* **Material provided**:
[Start of section]
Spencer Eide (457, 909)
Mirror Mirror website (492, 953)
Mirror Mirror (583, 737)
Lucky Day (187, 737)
[End of section]
[Start of section]
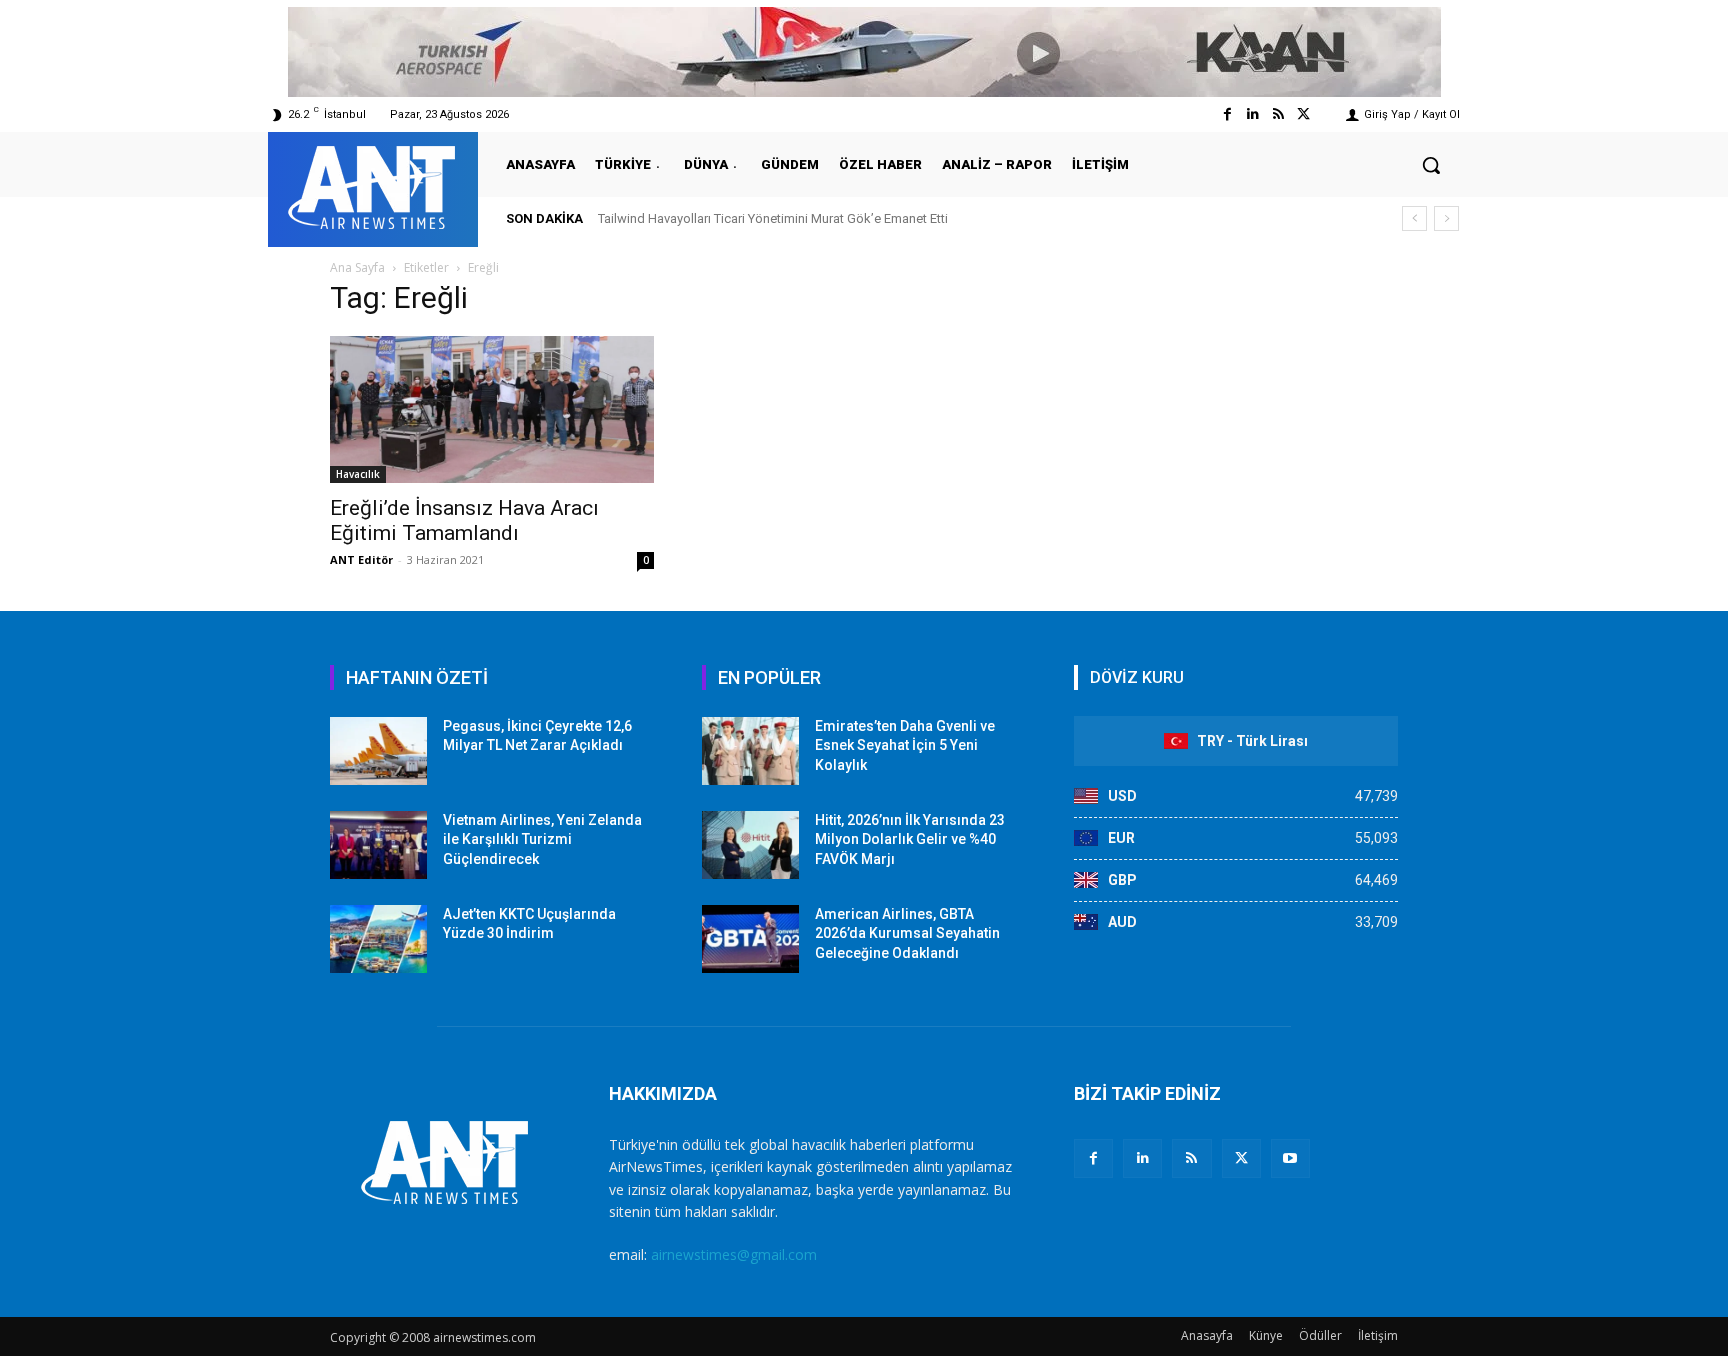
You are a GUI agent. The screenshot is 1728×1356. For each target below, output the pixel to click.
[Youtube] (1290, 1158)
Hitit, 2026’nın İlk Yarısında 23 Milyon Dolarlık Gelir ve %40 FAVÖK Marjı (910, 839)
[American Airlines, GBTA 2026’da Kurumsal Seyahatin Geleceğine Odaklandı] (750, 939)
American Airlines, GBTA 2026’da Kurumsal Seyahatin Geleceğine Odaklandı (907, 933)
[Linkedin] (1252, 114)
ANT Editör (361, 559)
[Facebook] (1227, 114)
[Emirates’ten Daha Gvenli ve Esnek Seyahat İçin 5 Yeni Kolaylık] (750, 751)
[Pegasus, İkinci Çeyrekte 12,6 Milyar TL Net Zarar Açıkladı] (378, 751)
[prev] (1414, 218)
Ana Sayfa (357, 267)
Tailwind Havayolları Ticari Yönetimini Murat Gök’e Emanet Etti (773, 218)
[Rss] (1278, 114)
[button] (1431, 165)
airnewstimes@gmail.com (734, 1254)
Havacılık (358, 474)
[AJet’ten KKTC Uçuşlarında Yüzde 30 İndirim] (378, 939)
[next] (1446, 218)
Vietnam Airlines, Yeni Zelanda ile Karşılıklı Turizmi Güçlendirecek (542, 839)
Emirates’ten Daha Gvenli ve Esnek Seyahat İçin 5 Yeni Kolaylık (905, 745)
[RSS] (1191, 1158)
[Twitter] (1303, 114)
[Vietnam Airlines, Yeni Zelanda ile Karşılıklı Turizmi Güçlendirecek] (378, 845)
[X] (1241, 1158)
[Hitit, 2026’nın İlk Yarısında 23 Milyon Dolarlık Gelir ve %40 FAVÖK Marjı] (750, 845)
[End of section]
* **Task description**:
Look above for the line holding "Güçlendirecek (542, 839)" and the line holding "[Hitit, 2026’nın İlk", then output exactly those two lines and every line between them, nothing more.

* **Reply**:
Vietnam Airlines, Yeni Zelanda ile Karşılıklı Turizmi Güçlendirecek (542, 839)
Emirates’ten Daha Gvenli ve Esnek Seyahat İçin 5 Yeni Kolaylık (905, 745)
[RSS] (1191, 1158)
[Twitter] (1303, 114)
[Vietnam Airlines, Yeni Zelanda ile Karşılıklı Turizmi Güçlendirecek] (378, 845)
[X] (1241, 1158)
[Hitit, 2026’nın İlk Yarısında 23 Milyon Dolarlık Gelir ve %40 FAVÖK Marjı] (750, 845)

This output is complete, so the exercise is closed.